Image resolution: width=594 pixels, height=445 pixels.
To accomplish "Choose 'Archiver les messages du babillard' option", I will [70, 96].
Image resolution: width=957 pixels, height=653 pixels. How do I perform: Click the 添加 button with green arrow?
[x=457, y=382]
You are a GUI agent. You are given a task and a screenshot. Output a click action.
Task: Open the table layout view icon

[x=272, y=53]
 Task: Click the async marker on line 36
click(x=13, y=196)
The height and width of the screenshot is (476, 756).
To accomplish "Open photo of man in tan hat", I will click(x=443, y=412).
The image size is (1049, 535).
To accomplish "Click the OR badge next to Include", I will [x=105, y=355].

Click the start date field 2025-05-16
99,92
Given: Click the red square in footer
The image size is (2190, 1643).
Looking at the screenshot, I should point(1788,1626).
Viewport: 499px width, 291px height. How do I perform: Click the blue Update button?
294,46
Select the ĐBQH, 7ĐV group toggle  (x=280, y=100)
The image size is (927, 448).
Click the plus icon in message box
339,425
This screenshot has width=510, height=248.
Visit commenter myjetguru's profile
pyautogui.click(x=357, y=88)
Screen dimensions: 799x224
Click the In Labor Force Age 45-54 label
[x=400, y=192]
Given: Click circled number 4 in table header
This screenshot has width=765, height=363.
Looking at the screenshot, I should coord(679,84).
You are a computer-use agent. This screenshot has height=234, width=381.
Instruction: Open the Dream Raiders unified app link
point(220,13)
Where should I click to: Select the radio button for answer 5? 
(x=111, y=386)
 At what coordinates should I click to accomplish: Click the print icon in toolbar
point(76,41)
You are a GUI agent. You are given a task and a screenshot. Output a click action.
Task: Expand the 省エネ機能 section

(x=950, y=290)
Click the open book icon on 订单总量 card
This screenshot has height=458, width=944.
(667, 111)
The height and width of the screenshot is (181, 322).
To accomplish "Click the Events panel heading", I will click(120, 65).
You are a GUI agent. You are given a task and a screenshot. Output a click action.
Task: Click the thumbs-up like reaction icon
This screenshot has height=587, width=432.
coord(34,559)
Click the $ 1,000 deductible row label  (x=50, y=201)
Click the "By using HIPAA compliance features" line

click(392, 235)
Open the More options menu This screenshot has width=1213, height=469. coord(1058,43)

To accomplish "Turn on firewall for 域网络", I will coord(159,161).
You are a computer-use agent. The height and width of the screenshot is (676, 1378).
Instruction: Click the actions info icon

------------------------------------------------------------------------

_Work instruction_
Repeat every entry above exactly, leaving nothing out.

_Answer section_
Image resolution: width=594 pixels, height=445 pixels.
To accomplish "Choose 'Archiver les messages du babillard' option", I will [70, 96].
Image resolution: width=957 pixels, height=653 pixels. How do I perform: Click the 添加 button with green arrow?
[x=457, y=382]
You are a GUI agent. You are given a task and a screenshot. Output a click action.
Task: Open the table layout view icon

[x=272, y=53]
 Task: Click the async marker on line 36
click(x=13, y=196)
The height and width of the screenshot is (476, 756).
To accomplish "Open photo of man in tan hat", I will click(x=443, y=412).
The image size is (1049, 535).
To accomplish "Click the OR badge next to Include", I will [x=105, y=355].

Click the start date field 2025-05-16
99,92
Given: Click the red square in footer
The image size is (2190, 1643).
Looking at the screenshot, I should point(1788,1626).
Viewport: 499px width, 291px height. How do I perform: Click the blue Update button?
294,46
Select the ĐBQH, 7ĐV group toggle  (x=280, y=100)
The image size is (927, 448).
Click the plus icon in message box
339,425
This screenshot has width=510, height=248.
Visit commenter myjetguru's profile
pyautogui.click(x=357, y=88)
Screen dimensions: 799x224
Click the In Labor Force Age 45-54 label
[x=400, y=192]
Given: Click circled number 4 in table header
This screenshot has width=765, height=363.
Looking at the screenshot, I should coord(679,84).
You are a computer-use agent. This screenshot has height=234, width=381.
Instruction: Open the Dream Raiders unified app link
point(220,13)
Where should I click to: Select the radio button for answer 5? 
(x=111, y=386)
 At what coordinates should I click to accomplish: Click the print icon in toolbar
point(76,41)
You are a GUI agent. You are given a task and a screenshot. Output a click action.
Task: Expand the 省エネ機能 section

(x=950, y=290)
Click the open book icon on 订单总量 card
This screenshot has height=458, width=944.
(667, 111)
The height and width of the screenshot is (181, 322).
To accomplish "Click the Events panel heading", I will click(120, 65).
You are a GUI agent. You are given a task and a screenshot. Output a click action.
Task: Click the thumbs-up like reaction icon
This screenshot has height=587, width=432.
coord(34,559)
Click the $ 1,000 deductible row label  (x=50, y=201)
Click the "By using HIPAA compliance features" line

click(392, 235)
Open the More options menu This screenshot has width=1213, height=469. coord(1058,43)

To accomplish "Turn on firewall for 域网络", I will coord(159,161).
You are a computer-use agent. The height and width of the screenshot is (676, 1378).
Instruction: Click the actions info icon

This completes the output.